Recorro sem pudor ao lugar-comum: toda a crise - seja pandemia ou guerra - gera uma casta de notáveis que se destacam dos que já são notáveis. Eu explico: se vivermos um ano em paz e saúde, seremos agraciados, numa base diária, com a casta dos comentadores. São ex-ministros, ex-diplomatas, deputados, analistas políticos, investigadores. É um grupo de iniciados que entrega, a quem os quer ouvir, a pérola da sua sapiência, da sua argúcia, da sua leitura dos tempos e dos modos,
O surgimento de uma pandemia ou de uma guerra - sendo ambas uma excrescência da modorra dos dias - acrescenta uma nova casta de notáveis à já existente casta de notáveis: são os especialistas. O especialista está um grau acima do comentador. Não se limita a comentar - é especialista na matéria que comenta; sabe mais de um determinado assunto do que aqueles que sabem tudo de todos os assuntos.
A guerra à pandemia abriu as portas do televisor a este grupo de pessoas: havia especialistas em virologia, em emergência médica, em saúde familiar, nisto e naquilo. Habituado que estou à designação especialidade quando se fala de médicos, não estranhei. Por sinal, estes especialistas eram todos médicos que, presumo, tenham formação específica nestas áreas.

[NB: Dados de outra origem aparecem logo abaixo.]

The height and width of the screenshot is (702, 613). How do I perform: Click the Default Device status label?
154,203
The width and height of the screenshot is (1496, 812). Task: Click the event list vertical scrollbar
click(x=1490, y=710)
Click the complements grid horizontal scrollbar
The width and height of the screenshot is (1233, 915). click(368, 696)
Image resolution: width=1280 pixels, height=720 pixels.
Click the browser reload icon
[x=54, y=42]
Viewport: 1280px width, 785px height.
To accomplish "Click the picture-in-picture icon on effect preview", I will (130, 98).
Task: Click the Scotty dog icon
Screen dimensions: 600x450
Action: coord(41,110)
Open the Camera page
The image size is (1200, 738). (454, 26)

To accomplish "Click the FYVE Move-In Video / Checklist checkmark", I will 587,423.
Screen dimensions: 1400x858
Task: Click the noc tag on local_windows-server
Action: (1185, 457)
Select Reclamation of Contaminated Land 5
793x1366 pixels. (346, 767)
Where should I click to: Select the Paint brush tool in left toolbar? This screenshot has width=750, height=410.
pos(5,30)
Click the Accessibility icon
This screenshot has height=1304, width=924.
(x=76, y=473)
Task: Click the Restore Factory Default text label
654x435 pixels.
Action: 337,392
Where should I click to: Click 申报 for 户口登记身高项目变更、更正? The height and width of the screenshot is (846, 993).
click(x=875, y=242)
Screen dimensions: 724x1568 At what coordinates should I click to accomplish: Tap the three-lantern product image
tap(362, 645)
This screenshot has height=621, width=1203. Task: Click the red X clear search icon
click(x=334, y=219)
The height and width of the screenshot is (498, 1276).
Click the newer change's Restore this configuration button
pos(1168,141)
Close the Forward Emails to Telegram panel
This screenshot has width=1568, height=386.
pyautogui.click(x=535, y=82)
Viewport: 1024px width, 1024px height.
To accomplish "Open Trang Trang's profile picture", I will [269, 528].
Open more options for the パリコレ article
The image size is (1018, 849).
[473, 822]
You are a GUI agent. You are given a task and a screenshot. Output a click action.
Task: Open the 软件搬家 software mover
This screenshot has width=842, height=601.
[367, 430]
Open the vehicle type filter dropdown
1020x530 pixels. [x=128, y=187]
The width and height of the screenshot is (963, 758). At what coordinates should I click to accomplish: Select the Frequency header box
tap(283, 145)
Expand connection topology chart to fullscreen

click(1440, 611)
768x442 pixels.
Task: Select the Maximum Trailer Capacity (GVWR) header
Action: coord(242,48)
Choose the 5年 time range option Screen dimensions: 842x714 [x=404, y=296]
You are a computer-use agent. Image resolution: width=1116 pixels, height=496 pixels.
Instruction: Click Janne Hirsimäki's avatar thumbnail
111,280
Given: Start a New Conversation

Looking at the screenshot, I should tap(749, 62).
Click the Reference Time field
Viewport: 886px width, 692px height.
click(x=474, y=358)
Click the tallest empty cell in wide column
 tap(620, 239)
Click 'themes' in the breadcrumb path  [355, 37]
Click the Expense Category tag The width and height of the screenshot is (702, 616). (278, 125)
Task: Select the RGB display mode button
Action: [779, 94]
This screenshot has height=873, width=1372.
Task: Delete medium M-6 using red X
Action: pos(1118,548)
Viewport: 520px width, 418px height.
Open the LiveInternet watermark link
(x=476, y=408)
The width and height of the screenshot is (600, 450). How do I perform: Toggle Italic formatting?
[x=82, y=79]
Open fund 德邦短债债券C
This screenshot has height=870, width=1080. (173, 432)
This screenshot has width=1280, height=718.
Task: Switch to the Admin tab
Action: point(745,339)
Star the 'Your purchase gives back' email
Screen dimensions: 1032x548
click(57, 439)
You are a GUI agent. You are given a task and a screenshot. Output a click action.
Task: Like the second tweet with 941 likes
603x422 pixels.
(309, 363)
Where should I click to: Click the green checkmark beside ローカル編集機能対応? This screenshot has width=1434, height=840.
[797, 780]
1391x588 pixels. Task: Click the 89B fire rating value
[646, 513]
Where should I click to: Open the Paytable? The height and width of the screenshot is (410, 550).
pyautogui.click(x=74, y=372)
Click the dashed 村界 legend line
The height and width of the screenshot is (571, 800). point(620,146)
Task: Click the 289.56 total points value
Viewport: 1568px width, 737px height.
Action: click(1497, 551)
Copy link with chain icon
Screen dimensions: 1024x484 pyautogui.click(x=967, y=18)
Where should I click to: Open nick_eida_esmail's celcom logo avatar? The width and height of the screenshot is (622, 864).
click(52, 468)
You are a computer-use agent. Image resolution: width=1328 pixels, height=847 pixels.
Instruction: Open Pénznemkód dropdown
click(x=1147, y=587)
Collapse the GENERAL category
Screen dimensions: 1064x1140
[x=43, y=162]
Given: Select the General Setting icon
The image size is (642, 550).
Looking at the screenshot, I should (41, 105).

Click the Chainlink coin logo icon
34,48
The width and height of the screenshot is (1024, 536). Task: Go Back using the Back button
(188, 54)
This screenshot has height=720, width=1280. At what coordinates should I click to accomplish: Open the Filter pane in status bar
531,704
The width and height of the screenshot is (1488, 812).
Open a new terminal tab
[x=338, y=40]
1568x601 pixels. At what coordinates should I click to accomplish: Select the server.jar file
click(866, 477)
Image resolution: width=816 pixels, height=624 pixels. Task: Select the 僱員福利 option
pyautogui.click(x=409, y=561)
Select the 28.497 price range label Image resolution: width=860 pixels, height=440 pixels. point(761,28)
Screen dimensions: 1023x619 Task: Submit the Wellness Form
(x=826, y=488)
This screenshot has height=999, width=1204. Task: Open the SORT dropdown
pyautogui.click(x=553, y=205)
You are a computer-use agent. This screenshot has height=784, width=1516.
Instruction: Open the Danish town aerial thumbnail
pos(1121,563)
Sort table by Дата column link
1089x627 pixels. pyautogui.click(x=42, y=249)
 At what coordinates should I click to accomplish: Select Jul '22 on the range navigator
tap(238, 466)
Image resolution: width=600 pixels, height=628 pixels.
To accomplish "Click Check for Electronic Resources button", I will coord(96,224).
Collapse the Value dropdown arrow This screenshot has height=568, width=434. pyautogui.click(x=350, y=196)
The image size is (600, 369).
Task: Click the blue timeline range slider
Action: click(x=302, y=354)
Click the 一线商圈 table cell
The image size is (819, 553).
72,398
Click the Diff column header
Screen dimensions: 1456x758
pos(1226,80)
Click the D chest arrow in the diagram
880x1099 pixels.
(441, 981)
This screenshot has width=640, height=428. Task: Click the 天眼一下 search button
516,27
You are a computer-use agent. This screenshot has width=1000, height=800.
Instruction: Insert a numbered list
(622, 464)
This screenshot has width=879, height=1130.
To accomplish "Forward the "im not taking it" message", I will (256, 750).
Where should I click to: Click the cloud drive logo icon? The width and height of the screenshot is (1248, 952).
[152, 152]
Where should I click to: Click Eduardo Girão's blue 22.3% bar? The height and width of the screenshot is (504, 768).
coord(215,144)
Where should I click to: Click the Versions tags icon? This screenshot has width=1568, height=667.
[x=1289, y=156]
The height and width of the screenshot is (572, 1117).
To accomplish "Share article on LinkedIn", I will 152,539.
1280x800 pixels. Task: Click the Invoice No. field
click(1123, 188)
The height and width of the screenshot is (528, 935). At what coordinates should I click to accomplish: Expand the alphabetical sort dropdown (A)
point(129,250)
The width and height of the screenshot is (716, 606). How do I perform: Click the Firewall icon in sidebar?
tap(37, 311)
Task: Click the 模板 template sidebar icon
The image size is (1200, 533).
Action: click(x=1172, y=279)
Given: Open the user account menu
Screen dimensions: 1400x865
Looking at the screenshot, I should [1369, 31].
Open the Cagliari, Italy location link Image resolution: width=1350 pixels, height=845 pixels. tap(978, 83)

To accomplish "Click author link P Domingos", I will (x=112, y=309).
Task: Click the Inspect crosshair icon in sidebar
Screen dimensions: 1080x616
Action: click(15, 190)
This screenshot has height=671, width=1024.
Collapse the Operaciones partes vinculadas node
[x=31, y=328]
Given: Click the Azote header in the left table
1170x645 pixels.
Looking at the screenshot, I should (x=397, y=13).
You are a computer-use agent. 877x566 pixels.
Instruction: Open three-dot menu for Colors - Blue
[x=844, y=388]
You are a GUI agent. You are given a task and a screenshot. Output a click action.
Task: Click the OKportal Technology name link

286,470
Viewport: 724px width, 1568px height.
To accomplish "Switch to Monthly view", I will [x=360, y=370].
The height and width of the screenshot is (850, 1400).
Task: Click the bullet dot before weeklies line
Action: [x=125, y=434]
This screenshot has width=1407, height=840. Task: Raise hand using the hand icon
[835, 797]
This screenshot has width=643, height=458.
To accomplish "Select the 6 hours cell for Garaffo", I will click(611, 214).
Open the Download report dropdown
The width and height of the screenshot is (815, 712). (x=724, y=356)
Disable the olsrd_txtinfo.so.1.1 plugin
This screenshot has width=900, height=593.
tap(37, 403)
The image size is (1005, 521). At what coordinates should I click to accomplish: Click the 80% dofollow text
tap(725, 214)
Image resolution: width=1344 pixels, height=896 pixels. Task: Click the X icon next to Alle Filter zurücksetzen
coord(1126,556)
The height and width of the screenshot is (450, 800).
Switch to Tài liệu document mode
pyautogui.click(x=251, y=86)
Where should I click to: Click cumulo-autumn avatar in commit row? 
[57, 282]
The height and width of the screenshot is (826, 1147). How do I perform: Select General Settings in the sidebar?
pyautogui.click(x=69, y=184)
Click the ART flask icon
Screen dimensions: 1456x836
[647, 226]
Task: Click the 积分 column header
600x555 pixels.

A guerra da Ucrânia - e agora a do Médio Oriente - abriu-me os olhos para novas especialidades: todos os dias aparecem pessoas - civis ou militares - especialistas em geopolítica, geoestratégia, em assuntos militares, em relações internacionais, nisto e naquilo. Sem qualquer desconfiança da sabedoria desta casta de notáveis, o que faz deles especialistas? É um (ou vários) cursos de formação, é uma passagem pela faculdade, é um grau académico, é uma pós-graduação? Há um curso chamado assuntos militares que produza especialistas?
Na outra ponta do espectro estão os comentadores de futebol. Ainda que sejam especialistas em diversos assuntos, que vão das características de um médio-ala ao controlo do banco de suplentes, passando pela teatralidade das quedas sem contacto, nunca passam de comentadores. Podem ter cursos homologados, podem ter passado pela escola da vida ou pela faculdade do relvado que nunca serão especialistas. Num canal como a SIC ou como a TVI / CNN é-se especialista em geoestratégia. Na CM TV é-se comentador do balneário.
O que marca a diferença?
JdB
Despeço-me de si. Já não tenho pachorra para o que escreve.
ResponderEliminarAbraço
ao
Caro ao,
ResponderEliminarÉ sempre um gosto lê-lo, e já não é a primeira vez que mimoseia este estabelecimento com as suas pérolas de acidez incontida. Volte sempre, que este estabelecimento é um albergue espanhol: são todos bem-vindos desde que tragam farnel.